Growing up, I was a serious science fair competitor. My computer programs to predict outcomes of horse races and rocket altitude brought me to the international science and engineering fair as an alternate two years. The biggest refrain that I learned from that time was that you should only change one variable at a time in an experiment. But last month, I eschewed that advice and we switched it all up—launching the revisioned mobility program at Solcana. We added more instructors, more classes, and adjusted class lengths.
In addition to the fabulous instructors who have been with us since the start, we now have Amelia, Aaron, Laura, Darshan, Elisa, and Julia teaching mobility. They all bring unique skills and a passion for integrating mobility to help improve athletic and functional performance. Seriously talented instructors and all around bad asses. They’ve done everything from being on Danish reality shows to being competitive swimmers.
Having these new faces in the studio has meant we could also add a ton more classes. We’ve got early morning classes, midday classes, and weekend, glorious weekend, classes. Whenever you can make it to class, there is a class. Being mobile is what’s going to push your performance farther, so I want to make sure there’s no barriers stopping you from making it to the mobility space. With that we adjusted class lengths and made three different classes: mini, standard, and XL. Mini is there to set you up for a crossfit class or just to fit in when you have a million other things going on and twenty minutes is all you can spare. Standard and XL will help you recover faster and make longer term changes in your mobility.

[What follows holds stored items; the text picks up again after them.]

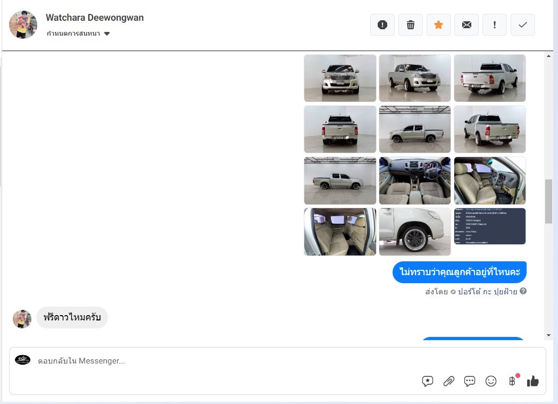The image size is (558, 404).
Task: Flag conversation with exclamation mark button
Action: tap(495, 25)
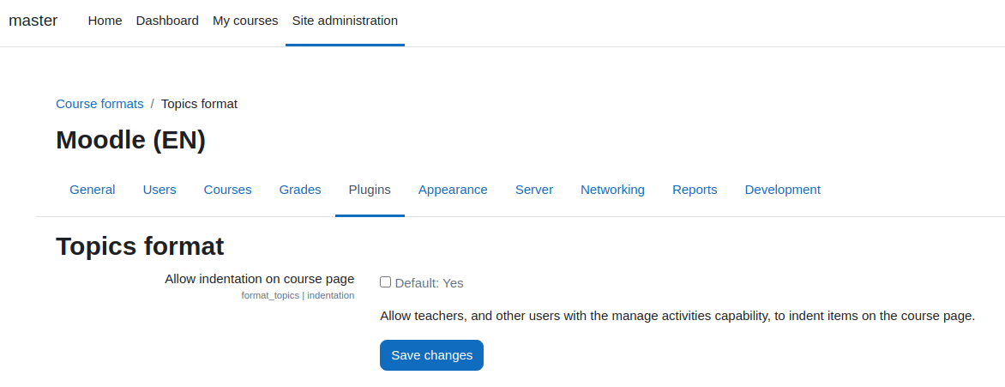The width and height of the screenshot is (1005, 387).
Task: Switch to the Reports admin tab
Action: 695,190
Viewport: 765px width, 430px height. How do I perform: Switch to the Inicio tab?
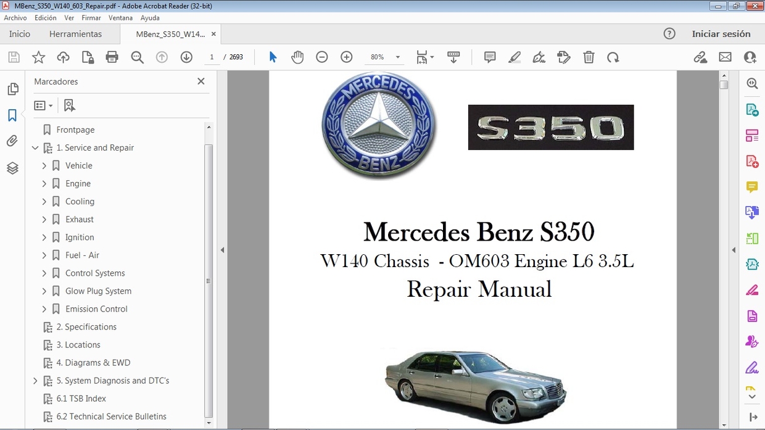click(x=19, y=34)
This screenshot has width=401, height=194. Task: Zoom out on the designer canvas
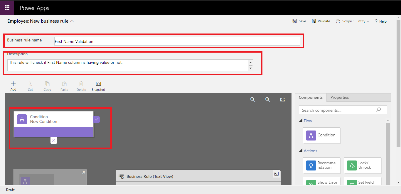253,100
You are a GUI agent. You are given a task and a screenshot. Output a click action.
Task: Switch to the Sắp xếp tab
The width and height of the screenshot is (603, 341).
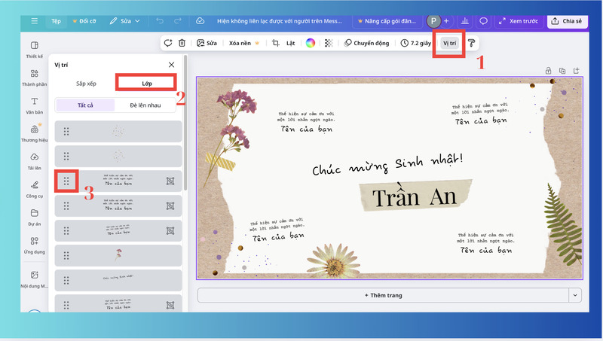click(x=87, y=82)
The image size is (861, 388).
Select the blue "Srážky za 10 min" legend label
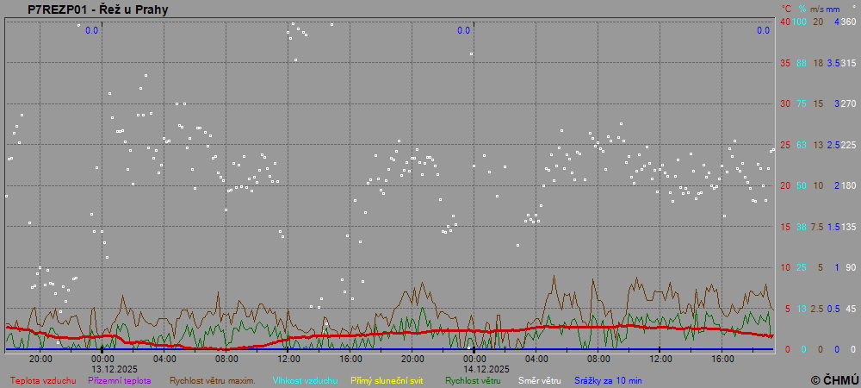[608, 380]
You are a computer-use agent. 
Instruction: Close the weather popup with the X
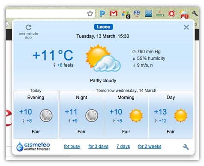click(186, 27)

And guess what? More people are making it over to the mobility space. Science fair Liv is pretty upset because she doesn’t know which of these variable has changed it, but it’s happening and this is only the beginning. For the month of May, let’s take it a step farther. Commit to one mobility class a week and ten minutes a week of home* practice in the pose of the month. Take pictures of yourself in the pose with the hashtag #MobilityMonster. This month’s pose is a seated straddle. This pose will help loosen up your lower back, hamstrings, and groin. So, paws up, mobility monsters, let’s check in next month to see the results of this month’s experiment.